FRAME: Framework for Robotic Action and Motion Evaluation

The rapid emergence of Vision-Language-Action (VLA) models has fundamentally shifted robotics toward end-to-end, generalist architectures capable of complex semantic reasoning. However, the lack of a unified evaluation standard remains a critical bottleneck, as research often relies on disparate metrics that fail to bridge the gap between offline action accuracy and online physical deployment. We introduce FRAME, a comprehensive, open-source evaluation framework built natively on TorchMetrics to facilitate reproducible and scalable robot policy research. FRAME provides a modular taxonomy of 15+ standardized metrics across four critical dimensions: Task Performance, Trajectory Quality, Safety, and Efficiency.
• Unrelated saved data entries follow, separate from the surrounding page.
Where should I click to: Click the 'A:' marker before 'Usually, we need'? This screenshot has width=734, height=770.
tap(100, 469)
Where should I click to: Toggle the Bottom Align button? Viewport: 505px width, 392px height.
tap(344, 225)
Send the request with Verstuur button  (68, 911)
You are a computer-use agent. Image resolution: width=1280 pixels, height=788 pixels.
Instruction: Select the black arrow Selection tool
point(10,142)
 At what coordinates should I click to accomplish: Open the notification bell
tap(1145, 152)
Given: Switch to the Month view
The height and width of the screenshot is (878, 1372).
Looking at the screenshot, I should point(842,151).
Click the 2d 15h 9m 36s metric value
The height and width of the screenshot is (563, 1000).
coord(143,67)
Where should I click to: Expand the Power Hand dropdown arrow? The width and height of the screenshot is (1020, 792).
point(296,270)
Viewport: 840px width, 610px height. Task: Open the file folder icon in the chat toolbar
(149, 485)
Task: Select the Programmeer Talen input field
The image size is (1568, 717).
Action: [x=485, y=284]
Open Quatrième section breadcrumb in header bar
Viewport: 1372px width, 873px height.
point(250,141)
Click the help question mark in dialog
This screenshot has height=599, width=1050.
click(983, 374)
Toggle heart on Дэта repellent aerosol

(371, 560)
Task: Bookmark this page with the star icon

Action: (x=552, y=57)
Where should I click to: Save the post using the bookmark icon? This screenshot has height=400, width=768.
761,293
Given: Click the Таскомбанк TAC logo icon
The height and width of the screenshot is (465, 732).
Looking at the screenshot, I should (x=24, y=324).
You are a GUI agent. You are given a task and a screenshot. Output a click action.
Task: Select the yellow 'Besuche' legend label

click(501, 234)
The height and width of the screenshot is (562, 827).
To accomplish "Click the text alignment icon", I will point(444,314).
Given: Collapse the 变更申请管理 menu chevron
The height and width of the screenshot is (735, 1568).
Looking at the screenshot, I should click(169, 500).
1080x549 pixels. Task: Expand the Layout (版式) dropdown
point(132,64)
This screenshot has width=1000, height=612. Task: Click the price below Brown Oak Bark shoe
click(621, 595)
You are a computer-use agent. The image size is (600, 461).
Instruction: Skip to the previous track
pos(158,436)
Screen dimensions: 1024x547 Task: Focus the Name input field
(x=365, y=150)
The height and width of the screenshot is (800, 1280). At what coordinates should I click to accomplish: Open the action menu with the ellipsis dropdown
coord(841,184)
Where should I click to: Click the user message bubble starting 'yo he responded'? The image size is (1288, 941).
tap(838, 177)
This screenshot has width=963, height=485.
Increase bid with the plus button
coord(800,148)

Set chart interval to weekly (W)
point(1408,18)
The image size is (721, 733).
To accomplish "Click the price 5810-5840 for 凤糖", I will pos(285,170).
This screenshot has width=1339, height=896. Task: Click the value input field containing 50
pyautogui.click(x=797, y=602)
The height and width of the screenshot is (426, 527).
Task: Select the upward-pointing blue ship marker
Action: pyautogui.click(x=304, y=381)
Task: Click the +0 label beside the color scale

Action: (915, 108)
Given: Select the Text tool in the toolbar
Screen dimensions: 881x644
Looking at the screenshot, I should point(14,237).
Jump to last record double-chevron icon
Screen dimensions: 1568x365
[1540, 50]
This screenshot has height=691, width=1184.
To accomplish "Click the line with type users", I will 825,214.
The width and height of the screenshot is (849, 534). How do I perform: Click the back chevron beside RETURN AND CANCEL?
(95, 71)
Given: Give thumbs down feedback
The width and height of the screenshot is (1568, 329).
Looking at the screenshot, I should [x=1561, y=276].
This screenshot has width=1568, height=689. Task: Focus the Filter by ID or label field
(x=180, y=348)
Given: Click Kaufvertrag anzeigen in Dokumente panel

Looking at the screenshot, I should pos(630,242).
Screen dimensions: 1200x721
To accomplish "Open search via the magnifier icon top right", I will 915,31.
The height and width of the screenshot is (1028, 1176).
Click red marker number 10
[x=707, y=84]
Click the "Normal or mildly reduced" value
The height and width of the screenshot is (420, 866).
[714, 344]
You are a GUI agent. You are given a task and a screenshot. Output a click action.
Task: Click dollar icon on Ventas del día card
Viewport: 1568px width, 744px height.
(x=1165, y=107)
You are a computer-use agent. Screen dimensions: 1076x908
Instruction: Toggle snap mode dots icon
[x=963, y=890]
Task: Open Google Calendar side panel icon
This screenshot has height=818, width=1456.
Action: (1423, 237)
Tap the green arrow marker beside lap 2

Safety metrics (collision rate, obstacle proximity, risk factor) are implemented in the library; their deployment requires contact or proximity sensing signals, which we leave to future hardware-instrumented experiments. We demonstrate the utility of FRAME through an empirical study of four pre-trained policies (Diffusion Policy, VQ-BeT, and ACT) on the PushT manipulation task, and a physical robot evaluation of SmolVLA and $pi_0$ on the SO-101 manipulator. Our analysis reveals significant discrepancies between traditional success rates and trajectory-level quality, highlighting critical failure modes that binary metrics alone cannot capture. By providing interpretable process metrics and trace-level diagnostics, FRAME enables a more nuanced understanding of robot policy performance and establishes a common language for identifying and mitigating failure modes in embodied AI.